_DOKUMENT_:
----------------------------------------

Die Reise in die Ferne findet ihre Entsprechung in einer Reise in die Vergangenheit, denn in vielen, oft grüblerischen Rückblenden erfährt der Leser von der wechselvollen Freundschaft zwischen Felix und dem Erzähler, die seit der Grundschulzeit andauert. Äußerlich ähneln sich die beiden jungen Männer offenbar, doch vom Charakter her könnten sie nicht unterschiedlicher sein. Felix, das ist derjenige, der Risiken eingeht, der Aufregung sucht, dem Freundschaften leicht fallen, der bei seinen Streichen oft keine Grenzen kennt, dessen Zuhause aber auch irgendwie toxisch wirkt. Felix ist die Sonne, um die das Universum des Erzählers kreist, entfaltet einen Magnetismus, der manchmal abstoßend ist, nur um dann erneut den Freund in seinen Bann zu ziehen.

Für Felix gibt der Erzähler sogar die symbiotische Beziehung zu seiner Freundin auf, um sich auf die weite Reise zu begeben, für ihn springt er über den eigenen Schatten, um Fremde anzusprechen, ihnen das Bild von Felix auf seinem Handy unter die Nase zu halten, macht sich freiwillig lächerlich oder geht den Leuten auf die Nerven. Das ist eben Freundschaft. Und ganz allmählich führt er das Leben, das Felix geführt hat, als er mit dem Rucksack nach Asien aufbrach, zwischen Strand, Traveller-Treffpunkten und Drogenparties.

Karig spart nicht mit ironischen Beobachtungen auf die Szene junger Menschen aus den reichen Ländern, die im armen Kambodscha ihr tropisches Paradies suchen, die sich als "Reisende" den Touristen überlegen fühlen, nur um ebenso wie diese im eigenen Saft zu schmoren, mit Bananenpfannkuchen eben statt im all inclusive resort. Die angeblich so großen Individualisten wollen sich abseits ausgetretener Pfade bewegen und folgen letztlich nur dem bereits breitgetrampelten lonely planet trail. Letzte Stufe vor den Developern und der Vorbereitung des Massentourismus eben.

So ist "Dschungel" eine Mischung aus Reiseroman, psychologischem Monolog, Reflektion über Freundschaft und die Suche nach dem anderen, die auch zur neuen Entdeckung des eigenen Selbst wird.Der Dschungel wird dabei zur Metapher chaotisch-wilden Innenlebens. Dieses Debüt macht neugierig auf mehr.

----------------------------------------

_AUFGABEN_:
#1 Übersetzen Sie aus der Buchbesprechung zum Roman „Dschungel“ den Satz „Äußerlich ähneln sich die beiden jungen Männer offenbar, doch vom Charakter her könnten sie nicht unterschiedlicher sein.“ ins Englische.
#2 Schreiben Sie aus der Buchbesprechung zum Roman „Dschungel“ den Abschnitt von „Karig spart nicht“ bis einschließlich „des Massentourismus eben.“ wortgetreu ab.
Das anschließende Material ist von der Buchbesprechung unabhängig.

_BEREITGESTELLTES MATERIAL_:
----------------------------------------

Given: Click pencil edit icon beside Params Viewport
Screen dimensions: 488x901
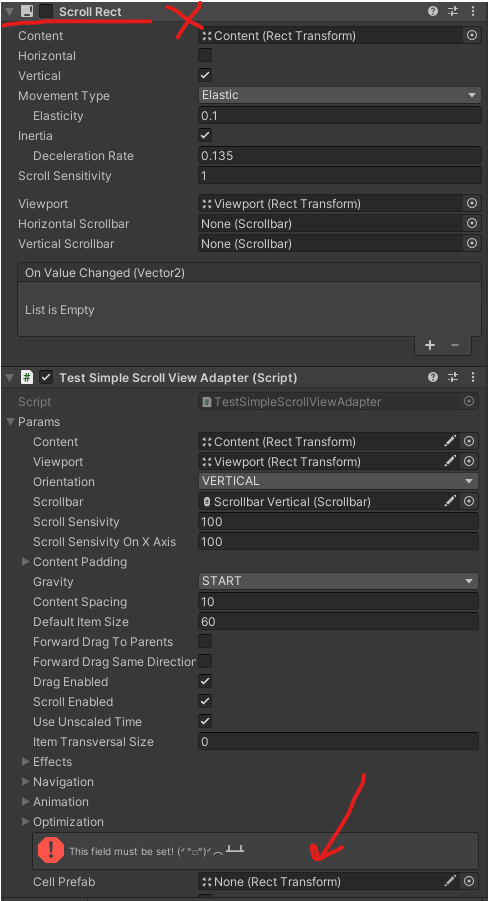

----------------------------------------

_LÖSUNGEN_:
#1 Outwardly, the two young men apparently resemble each other, but in character they could not be more different.

#2
Karig spart nicht mit ironischen Beobachtungen auf die Szene junger Menschen aus den reichen Ländern, die im armen Kambodscha ihr tropisches Paradies suchen, die sich als "Reisende" den Touristen überlegen fühlen, nur um ebenso wie diese im eigenen Saft zu schmoren, mit Bananenpfannkuchen eben statt im all inclusive resort. Die angeblich so großen Individualisten wollen sich abseits ausgetretener Pfade bewegen und folgen letztlich nur dem bereits breitgetrampelten lonely planet trail. Letzte Stufe vor den Developern und der Vorbereitung des Massentourismus eben.